Most observers had IU finishing eighth or ninth in the Big Ten. Instead, Indiana went 8-3, losing only to Wisconsin, Ohio State and Penn State.

"There was many a morning when I've woken up at 5:30 [to work out]," Indiana offensive lineman Todd Smith said. "I told [tight end] Ross Hales, `Someday, it's going to pay off.' I had a lot of good friends one last year's team. For those guys not to go to a bowl tore my heart out. We have paid the price, and it shows."

Indiana would like to display a victory over a ranked team; the Hoosiers are 0-3 in such encounters entering today. Tech went 1-3, beating 23rd-ranked Virginia and losing to Miami, WVU and Boston College.

Tech will try to improve a 1-5 all-time bowl mark with a team featuring 26 first- or second-year players among the top 44. Indiana, 3-4 all-time in bowls, has 14 seniors among its top 44.

Superficially, the game matches Tech's record-setting offense against Indiana's stout defense.

The Hokies were 11th nationally in scoring offense (36.4 points per game) and 10th in rushing offense (242.8 yards per game), the latter led by 1,000-yard rusher Dwayne Thomas and unanimous All-American center Jim Pyne, who enters his last game as a Hokie.

Indiana was seventh in scoring defense (13.8 ppg) and 10th in total defense (303.3 ypg).

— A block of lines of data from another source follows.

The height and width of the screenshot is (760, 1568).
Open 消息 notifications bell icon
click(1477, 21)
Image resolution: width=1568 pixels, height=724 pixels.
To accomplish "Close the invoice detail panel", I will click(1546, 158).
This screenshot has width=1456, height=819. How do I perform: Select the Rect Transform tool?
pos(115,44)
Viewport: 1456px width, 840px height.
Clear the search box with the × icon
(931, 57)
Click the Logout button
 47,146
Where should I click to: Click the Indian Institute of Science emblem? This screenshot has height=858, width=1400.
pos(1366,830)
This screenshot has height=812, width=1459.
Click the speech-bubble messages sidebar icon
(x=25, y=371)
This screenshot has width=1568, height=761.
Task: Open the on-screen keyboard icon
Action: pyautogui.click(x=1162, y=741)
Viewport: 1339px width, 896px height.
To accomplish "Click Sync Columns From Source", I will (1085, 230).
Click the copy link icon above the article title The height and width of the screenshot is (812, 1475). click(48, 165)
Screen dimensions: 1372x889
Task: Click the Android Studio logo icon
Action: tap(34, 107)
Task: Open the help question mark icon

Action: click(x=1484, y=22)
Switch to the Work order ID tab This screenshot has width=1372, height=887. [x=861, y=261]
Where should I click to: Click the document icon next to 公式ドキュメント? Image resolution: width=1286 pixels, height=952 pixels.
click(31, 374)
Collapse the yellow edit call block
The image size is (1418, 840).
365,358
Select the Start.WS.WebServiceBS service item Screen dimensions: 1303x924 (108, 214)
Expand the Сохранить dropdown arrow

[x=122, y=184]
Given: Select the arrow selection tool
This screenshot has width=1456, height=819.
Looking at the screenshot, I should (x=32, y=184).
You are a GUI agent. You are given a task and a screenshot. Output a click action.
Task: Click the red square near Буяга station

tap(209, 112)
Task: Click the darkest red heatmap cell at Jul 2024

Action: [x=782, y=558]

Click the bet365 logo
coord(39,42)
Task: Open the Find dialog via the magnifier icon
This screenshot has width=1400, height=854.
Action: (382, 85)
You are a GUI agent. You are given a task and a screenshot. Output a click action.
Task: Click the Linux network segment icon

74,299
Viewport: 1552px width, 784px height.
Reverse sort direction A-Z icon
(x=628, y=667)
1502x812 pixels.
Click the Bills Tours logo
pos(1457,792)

End Bernard Whittington, linebacker Charles Beauchamp and defensive back Mose Richardson were second-team all-conference choices.

The other sides, however, wish to be heard. Tech players and coaches are quick to praise Indiana's offense, which averaged 21.6 points and 320 total yards - ninth in the Big Ten. Tech folks say IU is a combination of WVU (physical running) and Boston College/Virginia (passing ability).

The Hoosiers have been stroking Tech's defense, which allowed a Big East-high 2,761 passing yards and gave up 388 total yards per game, fifth in the league.

"I don't think they have definite holes," said IU quarterback John Paci, who will share time today with Chris Dittoe. "Their big gun (cornerback Tyronne Drakeford) sat out a lot of games. I watched a lot of film, and he matches up one-on-one with every guy in the Big East, and there wasn't a team that attacked him."

Indiana, with second-team all-Big Ten receiver Thomas Lewis, might change that script today. The Hoosiers also have tailback Jermaine Chaney, who gained 682 yards in 10 games and has run a 100-meter dash in 10.61 seconds for Indiana's track team.

Tech defenders say they'll try to crimp Indiana's run before worrying about the arm of Paci/Dittoe. Whether it's Paci, a senior, or Dittoe, a redshirt freshman, doesn't matter, Beamer said.

"Their quarterbacks are very similar, from what I've seen," he said.

The Hoosier defenders, meanwhile, will try to contain DeShazo and disrupt a balanced Tech offense that doesn't figure to be bland in a land famous for its spicy foods.

The Hokies could trot out anything from the option to the shotgun to a no-huddle offense.

"I'm pretty confident right now we're going to go [all] out," receiver Antonio Freeman said.